Task to carry out
Search the records for the string "computer" and copy every line in which it appears.
══ Provided records ══
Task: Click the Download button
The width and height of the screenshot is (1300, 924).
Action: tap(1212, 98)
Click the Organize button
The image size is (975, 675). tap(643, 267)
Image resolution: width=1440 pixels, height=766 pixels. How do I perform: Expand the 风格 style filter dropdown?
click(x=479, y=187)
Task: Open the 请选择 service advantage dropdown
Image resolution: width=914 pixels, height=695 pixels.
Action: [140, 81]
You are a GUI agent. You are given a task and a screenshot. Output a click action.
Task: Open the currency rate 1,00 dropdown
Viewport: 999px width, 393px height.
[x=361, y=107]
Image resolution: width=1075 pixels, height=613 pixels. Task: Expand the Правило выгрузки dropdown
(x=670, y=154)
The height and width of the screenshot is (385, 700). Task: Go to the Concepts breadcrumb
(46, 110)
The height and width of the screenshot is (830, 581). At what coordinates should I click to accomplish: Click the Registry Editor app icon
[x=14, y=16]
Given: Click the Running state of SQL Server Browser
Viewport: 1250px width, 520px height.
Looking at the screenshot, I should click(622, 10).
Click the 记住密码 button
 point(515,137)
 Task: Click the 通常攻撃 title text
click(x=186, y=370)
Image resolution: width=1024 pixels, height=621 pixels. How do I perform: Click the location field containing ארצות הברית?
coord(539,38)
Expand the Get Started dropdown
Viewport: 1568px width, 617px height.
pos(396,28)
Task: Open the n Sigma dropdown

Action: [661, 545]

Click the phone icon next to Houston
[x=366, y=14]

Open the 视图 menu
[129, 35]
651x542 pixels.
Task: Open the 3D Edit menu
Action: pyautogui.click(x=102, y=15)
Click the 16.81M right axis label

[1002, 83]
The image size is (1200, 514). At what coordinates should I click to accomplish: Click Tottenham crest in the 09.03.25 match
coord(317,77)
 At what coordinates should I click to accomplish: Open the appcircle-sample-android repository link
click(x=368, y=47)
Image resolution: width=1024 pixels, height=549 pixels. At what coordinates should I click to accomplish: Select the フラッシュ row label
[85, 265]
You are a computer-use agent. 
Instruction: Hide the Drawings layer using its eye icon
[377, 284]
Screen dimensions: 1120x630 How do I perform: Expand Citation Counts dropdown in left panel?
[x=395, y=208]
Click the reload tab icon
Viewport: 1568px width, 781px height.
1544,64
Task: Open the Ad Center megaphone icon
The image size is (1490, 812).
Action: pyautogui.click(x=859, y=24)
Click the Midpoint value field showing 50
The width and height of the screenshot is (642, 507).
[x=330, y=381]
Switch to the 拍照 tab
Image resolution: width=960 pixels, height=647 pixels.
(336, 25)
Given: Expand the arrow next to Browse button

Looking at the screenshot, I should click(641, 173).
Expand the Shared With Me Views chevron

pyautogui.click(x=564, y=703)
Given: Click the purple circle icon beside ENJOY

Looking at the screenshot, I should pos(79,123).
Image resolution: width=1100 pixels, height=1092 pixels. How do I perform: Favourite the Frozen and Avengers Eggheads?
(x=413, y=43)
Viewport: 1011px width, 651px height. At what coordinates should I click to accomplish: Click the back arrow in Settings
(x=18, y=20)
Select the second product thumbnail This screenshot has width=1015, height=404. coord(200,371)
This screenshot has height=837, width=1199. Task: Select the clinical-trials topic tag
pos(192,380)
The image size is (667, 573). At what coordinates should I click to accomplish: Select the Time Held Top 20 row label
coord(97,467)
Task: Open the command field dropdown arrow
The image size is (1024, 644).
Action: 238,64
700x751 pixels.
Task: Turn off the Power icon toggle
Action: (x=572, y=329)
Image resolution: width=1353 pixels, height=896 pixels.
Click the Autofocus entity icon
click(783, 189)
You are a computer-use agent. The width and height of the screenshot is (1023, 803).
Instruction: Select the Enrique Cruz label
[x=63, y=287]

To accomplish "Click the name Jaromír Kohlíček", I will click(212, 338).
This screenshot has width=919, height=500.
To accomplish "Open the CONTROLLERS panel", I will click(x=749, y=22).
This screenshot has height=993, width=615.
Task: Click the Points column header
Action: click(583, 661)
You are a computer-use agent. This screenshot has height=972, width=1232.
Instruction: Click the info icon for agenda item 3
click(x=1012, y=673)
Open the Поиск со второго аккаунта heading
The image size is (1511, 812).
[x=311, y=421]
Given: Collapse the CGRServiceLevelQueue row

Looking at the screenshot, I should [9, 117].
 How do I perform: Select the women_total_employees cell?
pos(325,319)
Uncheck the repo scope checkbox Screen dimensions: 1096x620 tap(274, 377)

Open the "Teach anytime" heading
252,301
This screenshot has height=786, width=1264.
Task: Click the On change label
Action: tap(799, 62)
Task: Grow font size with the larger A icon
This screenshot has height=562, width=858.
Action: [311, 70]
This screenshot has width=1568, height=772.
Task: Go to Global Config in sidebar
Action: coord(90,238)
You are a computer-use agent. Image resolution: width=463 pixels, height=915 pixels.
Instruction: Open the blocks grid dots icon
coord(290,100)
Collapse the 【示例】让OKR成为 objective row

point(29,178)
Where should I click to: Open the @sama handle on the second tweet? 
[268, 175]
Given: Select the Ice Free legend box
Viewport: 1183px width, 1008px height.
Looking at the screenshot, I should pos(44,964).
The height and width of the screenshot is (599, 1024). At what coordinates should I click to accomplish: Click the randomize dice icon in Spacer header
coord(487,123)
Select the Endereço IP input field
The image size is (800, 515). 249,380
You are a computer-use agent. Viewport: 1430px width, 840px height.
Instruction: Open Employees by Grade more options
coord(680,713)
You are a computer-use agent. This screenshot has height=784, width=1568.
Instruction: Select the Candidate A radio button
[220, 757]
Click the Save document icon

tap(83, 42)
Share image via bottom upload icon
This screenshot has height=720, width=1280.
═══
Finished task
You are a computer-use agent. 
You are a computer-use agent. The width and height of the screenshot is (1023, 803).
You are a computer-use agent. This screenshot has height=972, width=1232.
You are a computer-use agent. Image resolution: width=463 pixels, height=915 pixels.
You are a computer-use agent. Viewport: 1430px width, 840px height.
You are a computer-use agent. This screenshot has height=784, width=1568.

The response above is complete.